--- Dataset records Enclosed Below ---
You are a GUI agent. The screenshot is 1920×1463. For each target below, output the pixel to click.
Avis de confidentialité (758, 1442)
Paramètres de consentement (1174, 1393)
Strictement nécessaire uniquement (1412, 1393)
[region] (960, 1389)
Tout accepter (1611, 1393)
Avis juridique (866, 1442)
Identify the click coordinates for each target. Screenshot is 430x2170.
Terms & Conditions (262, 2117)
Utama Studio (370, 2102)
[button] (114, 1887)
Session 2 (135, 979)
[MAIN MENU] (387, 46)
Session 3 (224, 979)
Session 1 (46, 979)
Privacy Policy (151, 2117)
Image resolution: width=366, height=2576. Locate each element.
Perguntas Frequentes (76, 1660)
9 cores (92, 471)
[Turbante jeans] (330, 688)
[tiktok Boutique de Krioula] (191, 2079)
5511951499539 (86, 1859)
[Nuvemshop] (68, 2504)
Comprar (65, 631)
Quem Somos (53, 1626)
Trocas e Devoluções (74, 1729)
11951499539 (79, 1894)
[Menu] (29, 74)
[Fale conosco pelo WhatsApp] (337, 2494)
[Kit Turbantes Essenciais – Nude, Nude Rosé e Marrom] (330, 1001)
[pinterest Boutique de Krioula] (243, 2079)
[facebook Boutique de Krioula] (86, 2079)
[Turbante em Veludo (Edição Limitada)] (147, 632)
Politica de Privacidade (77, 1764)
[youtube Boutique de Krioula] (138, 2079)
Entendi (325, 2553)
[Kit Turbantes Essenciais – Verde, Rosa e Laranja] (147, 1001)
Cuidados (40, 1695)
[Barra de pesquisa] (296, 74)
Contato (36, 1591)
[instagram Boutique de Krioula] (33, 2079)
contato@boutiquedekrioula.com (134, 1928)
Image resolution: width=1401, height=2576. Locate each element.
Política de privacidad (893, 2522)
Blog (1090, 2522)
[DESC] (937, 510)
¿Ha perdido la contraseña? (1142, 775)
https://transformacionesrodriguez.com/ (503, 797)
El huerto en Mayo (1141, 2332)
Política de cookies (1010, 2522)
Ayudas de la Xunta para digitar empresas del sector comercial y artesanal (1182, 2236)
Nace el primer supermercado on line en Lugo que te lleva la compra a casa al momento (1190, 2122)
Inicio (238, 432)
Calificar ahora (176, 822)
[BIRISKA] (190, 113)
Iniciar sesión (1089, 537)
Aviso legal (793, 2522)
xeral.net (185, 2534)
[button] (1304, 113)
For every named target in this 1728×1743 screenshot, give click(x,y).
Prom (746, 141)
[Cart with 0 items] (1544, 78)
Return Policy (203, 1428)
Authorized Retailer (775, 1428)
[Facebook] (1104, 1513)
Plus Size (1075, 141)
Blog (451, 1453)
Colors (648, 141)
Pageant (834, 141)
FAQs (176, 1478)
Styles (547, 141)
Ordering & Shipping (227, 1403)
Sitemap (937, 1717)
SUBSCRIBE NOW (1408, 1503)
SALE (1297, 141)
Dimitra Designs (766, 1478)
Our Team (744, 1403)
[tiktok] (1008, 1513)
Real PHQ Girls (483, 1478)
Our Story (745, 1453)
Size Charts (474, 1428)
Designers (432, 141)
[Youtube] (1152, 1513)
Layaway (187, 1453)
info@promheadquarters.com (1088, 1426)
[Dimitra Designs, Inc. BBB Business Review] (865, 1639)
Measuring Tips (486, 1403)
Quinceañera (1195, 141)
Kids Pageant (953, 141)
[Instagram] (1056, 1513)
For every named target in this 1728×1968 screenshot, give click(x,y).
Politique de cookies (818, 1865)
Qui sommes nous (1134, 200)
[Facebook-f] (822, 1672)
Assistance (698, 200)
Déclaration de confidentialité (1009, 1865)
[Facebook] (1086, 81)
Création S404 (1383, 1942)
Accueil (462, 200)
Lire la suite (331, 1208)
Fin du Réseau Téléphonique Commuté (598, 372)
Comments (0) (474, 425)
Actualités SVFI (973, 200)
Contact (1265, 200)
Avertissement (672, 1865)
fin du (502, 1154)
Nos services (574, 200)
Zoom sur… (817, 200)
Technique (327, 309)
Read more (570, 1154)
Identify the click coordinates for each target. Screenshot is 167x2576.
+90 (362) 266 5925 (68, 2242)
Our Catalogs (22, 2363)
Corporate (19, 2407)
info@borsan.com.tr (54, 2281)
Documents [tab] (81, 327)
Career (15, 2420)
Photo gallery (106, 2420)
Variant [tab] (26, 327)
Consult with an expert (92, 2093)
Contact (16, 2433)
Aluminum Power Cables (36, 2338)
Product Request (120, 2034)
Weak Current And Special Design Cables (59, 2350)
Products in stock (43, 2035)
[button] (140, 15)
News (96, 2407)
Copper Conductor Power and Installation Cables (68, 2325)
--- End of Enclosed Dataset records ---
#### Work required
Return, unchanged, the run of lines above that opens with the line containing "SALE (1297, 141)" and closes with the line containing "Read more (570, 1154)". Include both.

#### The answer
SALE (1297, 141)
Dimitra Designs (766, 1478)
Our Team (744, 1403)
[tiktok] (1008, 1513)
Real PHQ Girls (483, 1478)
Our Story (745, 1453)
Size Charts (474, 1428)
Designers (432, 141)
[Youtube] (1152, 1513)
Layaway (187, 1453)
info@promheadquarters.com (1088, 1426)
[Dimitra Designs, Inc. BBB Business Review] (865, 1639)
Measuring Tips (486, 1403)
Quinceañera (1195, 141)
Kids Pageant (953, 141)
[Instagram] (1056, 1513)
For every named target in this 1728×1968 screenshot, give click(x,y).
Politique de cookies (818, 1865)
Qui sommes nous (1134, 200)
[Facebook-f] (822, 1672)
Assistance (698, 200)
Déclaration de confidentialité (1009, 1865)
[Facebook] (1086, 81)
Création S404 (1383, 1942)
Accueil (462, 200)
Lire la suite (331, 1208)
Fin du Réseau Téléphonique Commuté (598, 372)
Comments (0) (474, 425)
Actualités SVFI (973, 200)
Contact (1265, 200)
Avertissement (672, 1865)
fin du (502, 1154)
Nos services (574, 200)
Zoom sur… (817, 200)
Technique (327, 309)
Read more (570, 1154)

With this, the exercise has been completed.